The ACLU of Ohio filed “Freedom of Information” requests regarding the state's participation in MATRIX with the Ohio Attorney General in October 2003 and February 2004. A response wasn’t received until March 2004, after the Columbus media shined a spotlight on the controversial data-mining project. The small amount of documents that the ACLU of Ohio received omitted the kinds of correspondence, legal and fiscal analysis that one would except regarding a project of this scope, according to ACLU of Ohio Staff Attorney Carrie Davis. The ACLU of Ohio expects to make additional information requests of the Attorney General and Governor to uncover this information.

MATRIX (Multistate Anti-TeRrorism Information eXchange) is the latest government program to place the innocent public under surveillance in an attempt to search out criminals. The vast MATRIX database is composed of personal records voluntarily supplied by each state government participant and combined with commercial consumer data. MATRIX then makes those dossiers available for search by law enforcement officials, who can comb through the billions of files in a search for “anomalies” that may be indicative of terrorist or other criminal activity. The data-sharing system is operated by a private Florida company, Seisint, with $12 billion in funding from the Departments of Justice and Homeland Security.

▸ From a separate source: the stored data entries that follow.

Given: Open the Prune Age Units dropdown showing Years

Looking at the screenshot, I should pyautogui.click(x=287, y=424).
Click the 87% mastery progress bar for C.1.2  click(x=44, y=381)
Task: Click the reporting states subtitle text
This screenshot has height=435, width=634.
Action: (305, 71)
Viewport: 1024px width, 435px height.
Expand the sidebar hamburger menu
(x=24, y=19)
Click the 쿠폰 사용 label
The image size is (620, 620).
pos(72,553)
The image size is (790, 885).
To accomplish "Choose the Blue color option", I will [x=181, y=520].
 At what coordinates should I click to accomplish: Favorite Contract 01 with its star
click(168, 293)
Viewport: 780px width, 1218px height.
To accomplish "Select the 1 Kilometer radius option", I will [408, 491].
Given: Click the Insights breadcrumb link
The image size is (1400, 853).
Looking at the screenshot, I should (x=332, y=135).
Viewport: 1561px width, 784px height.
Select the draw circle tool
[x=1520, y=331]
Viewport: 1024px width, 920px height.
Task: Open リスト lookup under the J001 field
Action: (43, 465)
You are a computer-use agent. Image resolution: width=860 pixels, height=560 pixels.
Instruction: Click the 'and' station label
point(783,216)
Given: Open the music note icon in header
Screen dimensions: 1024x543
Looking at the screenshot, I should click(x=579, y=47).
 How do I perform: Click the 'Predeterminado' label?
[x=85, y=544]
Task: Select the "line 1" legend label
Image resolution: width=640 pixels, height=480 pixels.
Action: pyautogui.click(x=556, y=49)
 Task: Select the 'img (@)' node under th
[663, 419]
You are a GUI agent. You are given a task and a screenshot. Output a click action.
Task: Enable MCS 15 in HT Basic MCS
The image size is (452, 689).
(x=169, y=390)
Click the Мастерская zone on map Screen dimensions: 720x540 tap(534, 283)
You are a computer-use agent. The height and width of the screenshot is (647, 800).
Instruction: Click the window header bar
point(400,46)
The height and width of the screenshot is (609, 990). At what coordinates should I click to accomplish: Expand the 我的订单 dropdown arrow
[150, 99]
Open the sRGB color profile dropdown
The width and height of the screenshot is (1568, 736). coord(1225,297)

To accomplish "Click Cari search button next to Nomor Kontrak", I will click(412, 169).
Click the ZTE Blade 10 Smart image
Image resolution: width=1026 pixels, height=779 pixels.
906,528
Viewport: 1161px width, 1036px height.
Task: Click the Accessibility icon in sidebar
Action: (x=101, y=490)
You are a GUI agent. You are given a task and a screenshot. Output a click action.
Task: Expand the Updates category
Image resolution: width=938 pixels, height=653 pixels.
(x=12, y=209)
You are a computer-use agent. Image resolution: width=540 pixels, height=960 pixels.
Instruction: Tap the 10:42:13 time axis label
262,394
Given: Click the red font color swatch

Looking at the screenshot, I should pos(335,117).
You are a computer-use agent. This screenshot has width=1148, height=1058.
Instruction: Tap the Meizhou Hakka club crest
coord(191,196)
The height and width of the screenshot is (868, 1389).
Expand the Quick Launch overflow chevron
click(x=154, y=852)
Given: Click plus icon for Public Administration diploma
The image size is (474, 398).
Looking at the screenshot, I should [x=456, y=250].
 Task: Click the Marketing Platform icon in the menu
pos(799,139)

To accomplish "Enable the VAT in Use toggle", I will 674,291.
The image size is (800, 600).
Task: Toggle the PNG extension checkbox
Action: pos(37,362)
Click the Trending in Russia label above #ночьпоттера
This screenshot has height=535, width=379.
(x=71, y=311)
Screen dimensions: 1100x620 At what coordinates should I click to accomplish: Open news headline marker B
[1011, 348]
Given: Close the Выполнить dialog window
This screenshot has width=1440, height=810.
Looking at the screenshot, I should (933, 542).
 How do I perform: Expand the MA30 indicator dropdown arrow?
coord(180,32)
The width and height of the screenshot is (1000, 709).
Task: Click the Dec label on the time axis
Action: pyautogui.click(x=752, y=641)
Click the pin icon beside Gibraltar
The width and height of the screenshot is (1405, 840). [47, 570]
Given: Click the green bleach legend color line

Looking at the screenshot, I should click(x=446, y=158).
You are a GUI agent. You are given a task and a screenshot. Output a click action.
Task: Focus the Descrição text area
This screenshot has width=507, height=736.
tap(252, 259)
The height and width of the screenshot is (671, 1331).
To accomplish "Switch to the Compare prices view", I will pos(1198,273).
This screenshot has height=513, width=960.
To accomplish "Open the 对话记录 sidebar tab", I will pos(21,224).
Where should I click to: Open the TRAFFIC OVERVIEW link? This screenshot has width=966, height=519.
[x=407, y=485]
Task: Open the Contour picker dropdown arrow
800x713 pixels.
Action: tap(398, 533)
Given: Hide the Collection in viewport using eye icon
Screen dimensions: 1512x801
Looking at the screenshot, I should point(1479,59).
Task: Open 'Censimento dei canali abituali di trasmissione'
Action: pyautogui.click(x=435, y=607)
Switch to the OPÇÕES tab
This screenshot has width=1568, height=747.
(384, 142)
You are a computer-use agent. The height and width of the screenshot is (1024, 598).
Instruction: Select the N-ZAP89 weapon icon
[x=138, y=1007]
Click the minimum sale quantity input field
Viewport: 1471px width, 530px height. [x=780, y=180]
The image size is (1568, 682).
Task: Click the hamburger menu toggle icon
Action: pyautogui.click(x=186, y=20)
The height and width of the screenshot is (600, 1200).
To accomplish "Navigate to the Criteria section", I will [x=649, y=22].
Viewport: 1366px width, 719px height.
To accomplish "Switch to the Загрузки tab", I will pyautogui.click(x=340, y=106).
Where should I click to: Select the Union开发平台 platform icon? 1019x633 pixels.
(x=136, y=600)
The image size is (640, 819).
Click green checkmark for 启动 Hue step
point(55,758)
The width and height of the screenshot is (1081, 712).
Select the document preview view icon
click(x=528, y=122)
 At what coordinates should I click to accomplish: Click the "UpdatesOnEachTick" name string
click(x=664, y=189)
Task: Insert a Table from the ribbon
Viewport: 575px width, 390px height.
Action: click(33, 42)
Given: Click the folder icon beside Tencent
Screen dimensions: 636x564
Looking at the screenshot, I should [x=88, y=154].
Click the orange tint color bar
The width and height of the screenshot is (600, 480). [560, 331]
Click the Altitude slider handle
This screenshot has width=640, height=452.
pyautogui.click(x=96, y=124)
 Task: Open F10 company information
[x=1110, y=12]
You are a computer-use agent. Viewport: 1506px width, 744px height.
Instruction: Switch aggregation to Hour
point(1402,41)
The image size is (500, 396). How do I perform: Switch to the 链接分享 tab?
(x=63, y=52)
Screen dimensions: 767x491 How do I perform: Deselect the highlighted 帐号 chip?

"The documents that we have paint a frightening portrait of irresponsibility and lack of accuracy," Davis said. Background checks on the founder of Seisint reveal that he has a history of drug smuggling and other criminal allegations. Proponents of MATRIX argue in policy papers and news articles that the program gives law enforcement access to accurate, complete data to help officers respond quickly. Yet, the agreement Ohio signed to participate in MATRIX expressly disclaims accuracy. It says that by signing the agreement, the state acknowledges that law enforcement and commercial data sources in MATRIX may contain errors and should not be relied on. A citizen cannot check his or her data in MATRIX, and concerned citizens would have to approach the source of each piece of data to review it – which would mean contacting the Bureau of Motor Vehicles, the Board of Elections of each county where you resided, or any other state government office that collects citizens’ data.

Two-thirds of the states that signed on to participate in the data-sharing project known as MATRIX have withdrawn. The original list of participating states made up approximately 50% of the total US population, adding to the appeal of linking their information, the New York State Police said in their March 10th withdrawal letter. Two-thirds of those states have withdrawn citing concerns of privacy, accuracy, legality, and cost. New York and Wisconsin were the latest to withdraw, in mid-March, following media attention about the controversial data mining program.

The State of Ohio is one of only five states to remain in the MATRIX state data surveillance program. Even more outrageous, and contrary to public statements that Ohio has not turned over any data to MATRIX, is the recent news that the Ohio Bureau of Motor Vehicles instead sold Ohioan’s driving records to Seisint, the company operating MATRIX.

“The half-truths and inadequate response to our requests for public records from the Ohio Attorney General raises even more suspicions about the secretive nature of Ohio’s participation in MATRIX,” said ACLU of Ohio Staff Attorney Carrie Davis.

The ACLU of Ohio is taking Governor Taft and Attorney General Petro to task on this issue. “States are abandoning MATRIX like rats fleeing a sinking ship,” says Carrie Davis of the ACLU. “So why is Ohio still on board and supporting such risky data-mining efforts?”